Task statement:
Answer these questions from the text below on cannabinoids in pain and spasticity.
(a) What do some people suggest cannabis could be called?
(b) What did CB1 receptor antagonists do to spasticity in experiments?
(c) In the Figure 5 caption, what example is given for how much the endocannabinoid concentration is raised?
___ Document extract
The clinical potential of the cannabinoids is large; some people suggest that cannabis could be the “aspirin of the 21st century”. However, much of the evidence for the use of cannabinoids is anecdotal and is too broad in scope to review in detail here. [1,3] The lack of appropriate animal models with the complexity of the human brain hampers the study of the behavioural effects of these compounds. Therefore, most experimental studies have concentrated on measurable physiological effects, and, as a result, the understanding of the underlying biology is improving. Most claims made by patients suggest that cannabis may be useful in symptom management [1,3,4] and there is now experimental support for the clinical investigation of cannabis in the control of pain and spasticity in multiple sclerosis (MS). We will concentrate on these areas in order to highlight potential therapeutic uses.

Pain and spasticity

Cannabinoids inhibit pain in virtually every experimental pain paradigm either via CB1 or by a CB2-like activity in supraspinal, spinal, or peripheral regions, dependent on the type of nociceptive pathway being studied. [32,33] This finding is consistent with high concentrations of CB1 receptors on primary afferent nociceptors, particularly in the dorsal spinal cord, [10] whereas peripheral CB2-like receptors have been implicated in the control of “inflammatory” pain. [10 34]

One of the main claims for cannabis is the alleviation of painful spasms and spasticity. [4] This effect is currently difficult to assess objectively, owing to a lack of sensitive and reliable outcome measures. In an experimental model of MS, there is evidence of tonic control of spasticity and tremor by cannabinoids. [35,36] Although cannabis may contain additional therapeutic compounds to THC, the main antispastic activity seems to be mediated through CB1 and comparable efficacy may be obtained with single pharmacological reagents. Despite early promise, there is no useful evidence to support an antispastic role for CB2. [35] Non-cannabis-derived cannabinoids can inhibit spasticity by an unknown CB1-independent mechanism. [15]

Although CB1 agonism can inhibit spasticity, the important experimental observation was that CB1 receptor antagonists made spasticity transiently worse, [35,36] which suggests inhibition of a tonically active, endogenous control mechanism. Indeed, inhibition of the degradation pathways of endocannabinoids by targeting of the endocannabinoid transporter or fatty-acid-amide hydrolase degradation of the endocannabinoids led to a significant antispastic effect similar to strong CB1 agonists. [36] Importantly, such compounds do not bind directly to CB1 and thus have little inherent psychoactivity. [36] In addition, there seems to be local upregulation of endocannabinoids in and around lesions. [36] Therefore, degradation inhibitors may offer some site selectivity not afforded by cannabinoid receptow agonists ( figure 5 ). Similar dysregulation of the cannabinoid system is found in experimental pain [37] and experimental models of Huntington's and Parkinson's diseases. Manipulation of the endocannabinoid system may be possible in a range of neurological disorders [38,39] including stroke. [40]

Figure 5. Endocannabinoids are upregulated in lesions in the motor centres in MS compared with unaffected areas. 36 Top: dosing with cannibis can cause impairment in brain regions in which THC is psychoactive as it stimulates all CB1 receptors. Bottom: by inhibiting endocannabinoid degeneration, the concentration is raised (eg, four fold higher than baseline). Selective increase of endocannabinoids in the lesion enables symptom management.
______
___ Study material
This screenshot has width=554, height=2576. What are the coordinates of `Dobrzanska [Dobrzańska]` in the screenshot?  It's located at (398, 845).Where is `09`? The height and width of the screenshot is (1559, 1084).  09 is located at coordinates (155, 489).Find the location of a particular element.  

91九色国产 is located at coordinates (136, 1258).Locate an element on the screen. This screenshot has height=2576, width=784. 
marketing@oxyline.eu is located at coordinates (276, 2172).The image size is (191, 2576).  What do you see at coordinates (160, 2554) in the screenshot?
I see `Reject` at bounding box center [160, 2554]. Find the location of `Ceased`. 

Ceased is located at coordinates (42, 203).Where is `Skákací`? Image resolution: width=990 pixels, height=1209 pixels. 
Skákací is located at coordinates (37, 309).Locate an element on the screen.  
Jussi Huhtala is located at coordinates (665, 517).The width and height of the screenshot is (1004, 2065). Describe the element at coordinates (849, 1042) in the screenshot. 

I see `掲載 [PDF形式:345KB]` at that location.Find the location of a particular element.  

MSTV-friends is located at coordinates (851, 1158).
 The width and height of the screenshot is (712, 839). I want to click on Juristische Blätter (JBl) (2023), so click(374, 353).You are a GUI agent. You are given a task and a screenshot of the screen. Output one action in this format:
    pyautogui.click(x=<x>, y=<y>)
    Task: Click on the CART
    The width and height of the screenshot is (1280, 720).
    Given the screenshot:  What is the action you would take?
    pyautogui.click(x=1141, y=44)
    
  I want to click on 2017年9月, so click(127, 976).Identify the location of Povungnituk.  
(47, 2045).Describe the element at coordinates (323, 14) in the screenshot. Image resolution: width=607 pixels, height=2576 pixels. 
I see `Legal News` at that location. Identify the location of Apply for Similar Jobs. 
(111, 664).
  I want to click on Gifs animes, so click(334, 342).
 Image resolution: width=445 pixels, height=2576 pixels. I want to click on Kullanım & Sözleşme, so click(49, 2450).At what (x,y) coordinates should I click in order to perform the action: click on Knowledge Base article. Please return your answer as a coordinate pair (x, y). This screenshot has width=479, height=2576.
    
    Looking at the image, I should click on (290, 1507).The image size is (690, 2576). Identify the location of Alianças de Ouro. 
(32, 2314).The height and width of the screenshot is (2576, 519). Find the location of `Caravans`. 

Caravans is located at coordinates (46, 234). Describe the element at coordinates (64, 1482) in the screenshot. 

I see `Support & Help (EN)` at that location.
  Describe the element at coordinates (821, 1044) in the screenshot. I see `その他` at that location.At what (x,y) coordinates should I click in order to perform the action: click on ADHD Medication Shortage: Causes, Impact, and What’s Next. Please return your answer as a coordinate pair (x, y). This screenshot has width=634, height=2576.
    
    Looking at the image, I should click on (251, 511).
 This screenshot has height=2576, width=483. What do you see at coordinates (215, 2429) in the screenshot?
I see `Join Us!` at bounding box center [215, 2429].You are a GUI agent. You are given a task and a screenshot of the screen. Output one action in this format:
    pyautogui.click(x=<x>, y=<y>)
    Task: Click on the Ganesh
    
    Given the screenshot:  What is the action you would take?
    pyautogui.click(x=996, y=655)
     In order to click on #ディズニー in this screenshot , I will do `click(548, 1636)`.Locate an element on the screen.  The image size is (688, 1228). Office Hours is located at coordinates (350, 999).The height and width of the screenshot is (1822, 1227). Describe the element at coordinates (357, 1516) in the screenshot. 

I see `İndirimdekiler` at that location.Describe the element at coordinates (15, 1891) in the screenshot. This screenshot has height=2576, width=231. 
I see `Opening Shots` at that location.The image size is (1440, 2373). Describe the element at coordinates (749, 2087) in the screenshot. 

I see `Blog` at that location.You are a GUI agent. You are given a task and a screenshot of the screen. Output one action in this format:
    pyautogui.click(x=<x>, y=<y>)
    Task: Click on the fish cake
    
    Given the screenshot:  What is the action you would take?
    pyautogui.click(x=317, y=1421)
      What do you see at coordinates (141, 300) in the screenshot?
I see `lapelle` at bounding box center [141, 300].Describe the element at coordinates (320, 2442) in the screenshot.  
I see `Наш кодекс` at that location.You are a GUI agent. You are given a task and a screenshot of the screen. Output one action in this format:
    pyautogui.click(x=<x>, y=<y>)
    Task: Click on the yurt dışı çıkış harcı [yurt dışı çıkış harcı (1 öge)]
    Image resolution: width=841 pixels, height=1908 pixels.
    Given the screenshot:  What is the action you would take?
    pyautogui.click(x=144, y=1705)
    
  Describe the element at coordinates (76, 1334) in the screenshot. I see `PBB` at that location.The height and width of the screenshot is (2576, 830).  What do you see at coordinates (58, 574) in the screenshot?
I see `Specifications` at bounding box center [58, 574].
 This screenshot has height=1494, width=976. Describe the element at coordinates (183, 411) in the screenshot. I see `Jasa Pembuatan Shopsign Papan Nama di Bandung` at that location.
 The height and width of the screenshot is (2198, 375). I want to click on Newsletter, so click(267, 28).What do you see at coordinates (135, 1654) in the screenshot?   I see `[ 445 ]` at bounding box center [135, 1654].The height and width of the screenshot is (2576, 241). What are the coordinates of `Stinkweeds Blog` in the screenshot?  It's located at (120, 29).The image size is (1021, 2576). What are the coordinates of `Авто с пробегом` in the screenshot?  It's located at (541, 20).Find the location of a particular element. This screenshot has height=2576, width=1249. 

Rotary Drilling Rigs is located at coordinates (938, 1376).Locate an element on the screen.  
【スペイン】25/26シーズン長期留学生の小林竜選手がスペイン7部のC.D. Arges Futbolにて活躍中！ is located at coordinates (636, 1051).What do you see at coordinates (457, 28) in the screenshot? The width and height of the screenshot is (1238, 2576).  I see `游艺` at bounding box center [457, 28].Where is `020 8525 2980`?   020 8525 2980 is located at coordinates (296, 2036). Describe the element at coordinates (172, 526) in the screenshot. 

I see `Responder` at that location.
______
Response area:
(a) The "aspirin of the 21st century."
(b) They made spasticity transiently worse.
(c) Four fold higher than baseline.